### YOUR TASK
According to the football club finances text, what is the average loss for Premier League clubs?

### EXCERPTED TEXT
This data, and in fact most of the financial data here, comes from the football finance expert, Swiss Ramble, who analyses clubs across Europe in his Substack (and to whom I am most grateful for permission to use his figures.)

And very kindly, the publisher of the site has also alerted me to the fact that exactly half of the 92 clubs have published accounts for 2024/25 to date and only four of them have generated a profit.   The average losses for Premier League clubs is £25.2m. What is more alarming is that most clubs that work incredibly hard to climb up the divisions must do so in the knowledge that they are climbing toward a loss-making activity. 

Now, as I have often pointed out, I am not a financial wizard myself, but earned my living as a writer and as the chairman of a plc in England (which means I employed accounts within the company, and then a second set of independent accountants to check the work of the company accountants and keep Revenue and Customs off my back).  So I know bits and pieces of how accounts work, but I would never be called a financial wizard.

### SUPPLIED RECORDS
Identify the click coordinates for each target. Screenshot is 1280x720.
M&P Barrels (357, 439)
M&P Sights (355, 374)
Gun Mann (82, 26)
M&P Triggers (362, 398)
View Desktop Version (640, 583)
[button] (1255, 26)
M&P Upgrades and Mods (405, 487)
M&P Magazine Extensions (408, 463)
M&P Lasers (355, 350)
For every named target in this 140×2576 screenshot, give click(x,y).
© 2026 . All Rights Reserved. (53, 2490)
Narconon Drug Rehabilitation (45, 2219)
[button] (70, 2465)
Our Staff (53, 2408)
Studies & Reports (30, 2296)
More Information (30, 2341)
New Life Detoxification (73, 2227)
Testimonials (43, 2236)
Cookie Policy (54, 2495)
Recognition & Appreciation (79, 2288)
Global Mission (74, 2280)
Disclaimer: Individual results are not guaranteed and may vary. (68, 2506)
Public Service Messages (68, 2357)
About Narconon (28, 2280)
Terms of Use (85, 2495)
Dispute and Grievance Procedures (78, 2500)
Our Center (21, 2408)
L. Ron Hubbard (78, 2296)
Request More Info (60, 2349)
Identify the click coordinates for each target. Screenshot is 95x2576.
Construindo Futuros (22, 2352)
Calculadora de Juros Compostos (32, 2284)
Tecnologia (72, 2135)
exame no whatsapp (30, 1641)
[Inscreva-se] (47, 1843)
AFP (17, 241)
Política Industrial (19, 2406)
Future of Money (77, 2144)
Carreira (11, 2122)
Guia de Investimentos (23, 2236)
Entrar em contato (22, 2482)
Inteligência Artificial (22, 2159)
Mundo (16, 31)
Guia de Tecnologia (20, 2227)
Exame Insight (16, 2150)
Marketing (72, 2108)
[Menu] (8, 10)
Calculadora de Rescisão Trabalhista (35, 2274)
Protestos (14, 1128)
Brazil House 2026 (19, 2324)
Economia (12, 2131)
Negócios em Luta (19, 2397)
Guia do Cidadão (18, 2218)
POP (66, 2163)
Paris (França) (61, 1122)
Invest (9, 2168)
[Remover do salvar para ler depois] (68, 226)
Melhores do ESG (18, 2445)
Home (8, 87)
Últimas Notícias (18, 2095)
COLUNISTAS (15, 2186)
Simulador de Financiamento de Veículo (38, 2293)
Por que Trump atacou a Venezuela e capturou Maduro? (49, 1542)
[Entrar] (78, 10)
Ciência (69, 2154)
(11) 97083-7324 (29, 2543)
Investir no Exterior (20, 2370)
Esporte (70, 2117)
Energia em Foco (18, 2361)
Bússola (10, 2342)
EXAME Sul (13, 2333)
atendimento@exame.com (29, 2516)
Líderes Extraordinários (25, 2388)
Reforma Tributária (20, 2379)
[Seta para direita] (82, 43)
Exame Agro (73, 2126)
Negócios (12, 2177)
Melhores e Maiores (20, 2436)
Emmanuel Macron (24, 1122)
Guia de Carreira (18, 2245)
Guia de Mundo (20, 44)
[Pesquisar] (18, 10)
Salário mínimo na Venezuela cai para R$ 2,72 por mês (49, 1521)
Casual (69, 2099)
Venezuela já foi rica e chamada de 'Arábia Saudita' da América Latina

### SOLUTION TO THE PROBLEM
£25.2m